Leave it to a Washington Post book reviewer to find a way to blame George W. Bush for the Irish Potato Famine. Okay, Peter Behrens didn't do exactly that, but he used the occasion of reviewing two books about the mass starvation of millions of Irish in the 1840s as an opportunity to bash the Bush administration over the federal response to Hurricane Katrina. Oh, I almost forgot, the bogeyman of the "free market" also finds itself in Behren's sights.
In his January 13 Washington Post item, Behrens reviewed two new books on the subject, The Famine Plot: England’s Role in Ireland’s Greatest Tragedy and The Graves are Walking: The Great Famine and the Saga of the Irish People, by Tim Pat Coogan and John Kelly respectively. Behrens favorably accepted Coogan's conclusion that “it was British reluctance to interfere with the supposed workings of the free-market economy that allowed famine to continue in Ireland at a time when the country was producing and exporting tons of food to England.”
That's odd, because as Behrens noted, a blight on the potato crop similarly struck Scotland -- part of the United Kingdom and accordingly also governed by the Westminster Parliament -- and yet they didn't suffer similar consequences.
Nevermind trifling issues of logical consistency, what matters here eviscerating long-dead British statesmen as cold-hearted, cynical colonial rapists of the Emerald Isle:
The prevalent British view of the famine, Coogan writes, was that it resulted from “a flaw in the Irish character — the fecklessness and laziness that produced the potato economy also produced the other ills that afflicted the unhappy country.” Famine was horrible but seen from some corners of Whitehall as a necessary evil: a harsh but efficient solution to Irish overpopulation and disorganization, and the laziness supposedly inculcated by overdependence on the too-easy-to-cultivate potato.

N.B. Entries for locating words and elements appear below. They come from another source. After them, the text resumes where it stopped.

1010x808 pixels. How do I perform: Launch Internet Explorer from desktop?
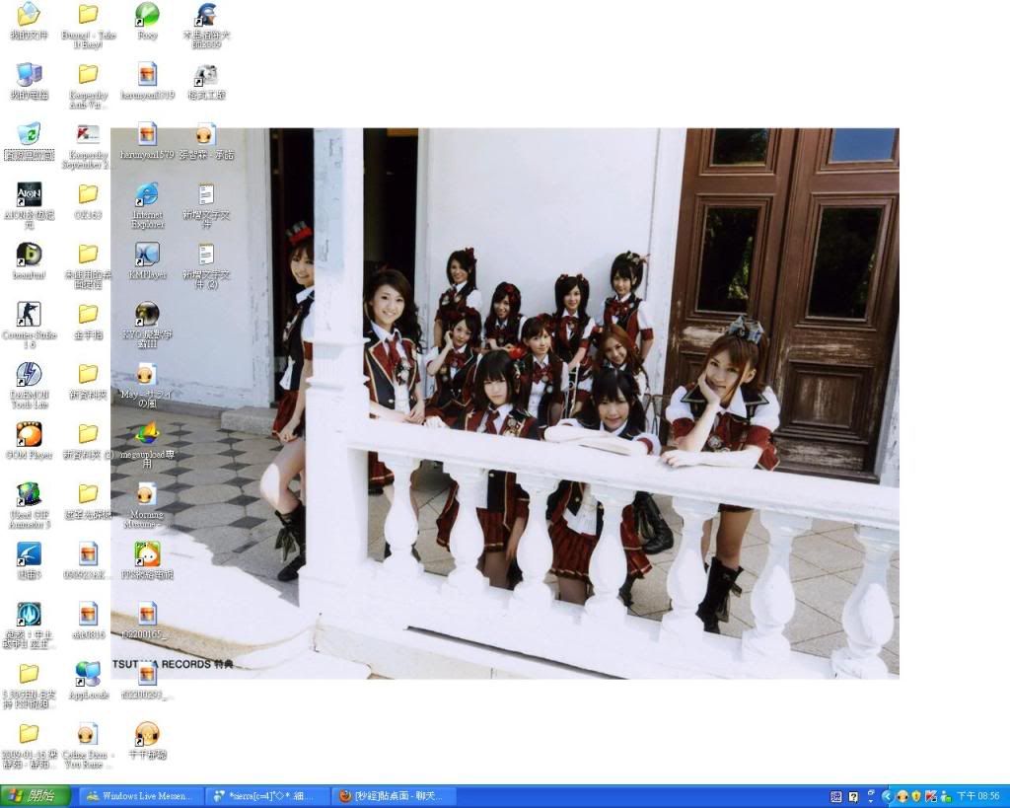[x=147, y=194]
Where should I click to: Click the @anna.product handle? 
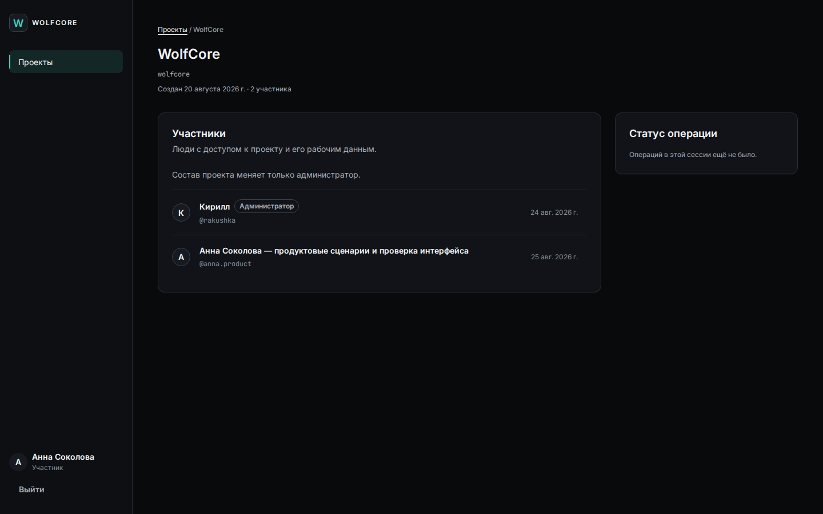tap(225, 264)
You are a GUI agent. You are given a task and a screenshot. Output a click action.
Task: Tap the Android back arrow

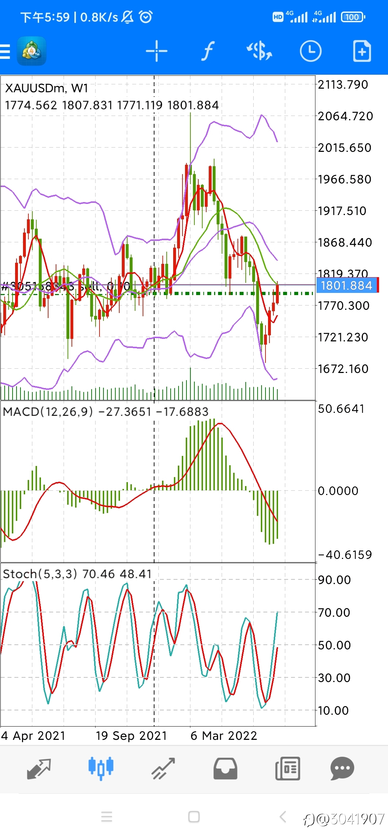(283, 817)
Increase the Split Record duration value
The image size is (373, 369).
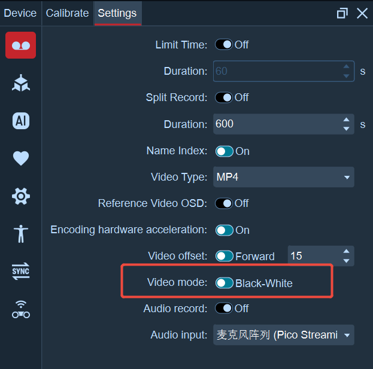pos(346,120)
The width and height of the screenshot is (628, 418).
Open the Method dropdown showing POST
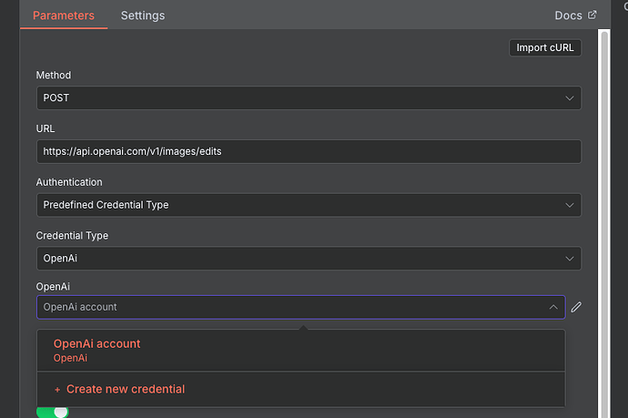(300, 98)
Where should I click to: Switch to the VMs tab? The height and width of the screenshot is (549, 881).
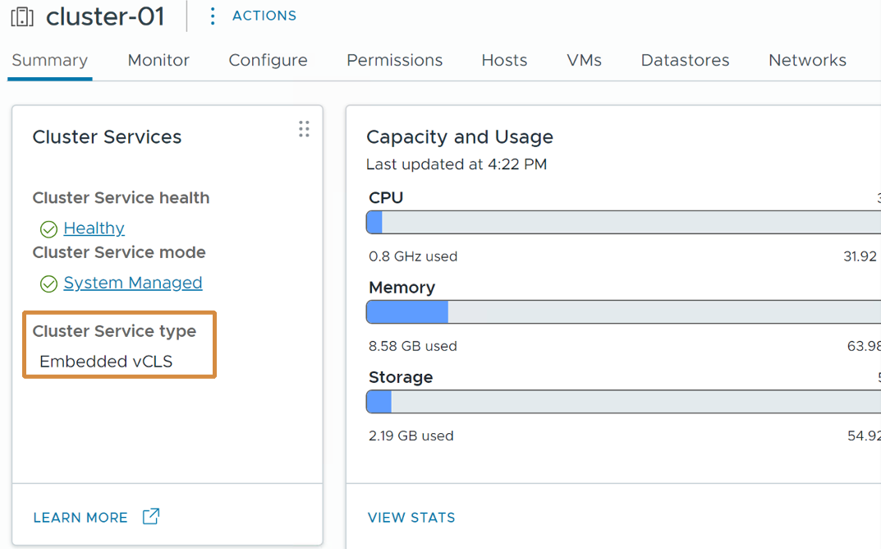[x=584, y=60]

British bigotry and racism on a genocidal scale was responsible for the lack of British assistance during the famine, Coogan argued in his book. It's leftist revisionist history at its finest, but how does George W. Bush factor into this? Behrens helpfully offers:
Did the British government cause the famine? One way to consider the question is to pose another one. Did the George W. Bush administration cause Hurricane Katrina? No, nature did. But perhaps 300 years of American history had created a situation whereby a particular group of people, African Americans in the poorest quarters of New Orleans, were more vulnerable than most to that storm. And perhaps the administration, for political and historical reasons, was not inclined to be closely in touch with or responsive to the well-being of that population. Perhaps the inadequacy of the initial response to the natural disaster was compounded by streaks of racial prejudice and ideological blind spots, as well as by good old-fashioned incompetence.
This is disingenuous in the extreme. While there were problems in the federal response to Katrina, the devastation from the hurricane was principally the fault of incompetent state and local government, which failed to adequately plan for and evacuate the city's poorest residents in the below-sea-level Ninth Ward.
Leave it to the Washington Post to further a faulty, partisan history of the Katrina aftermath in a book review touching on a famine some 170 years ago.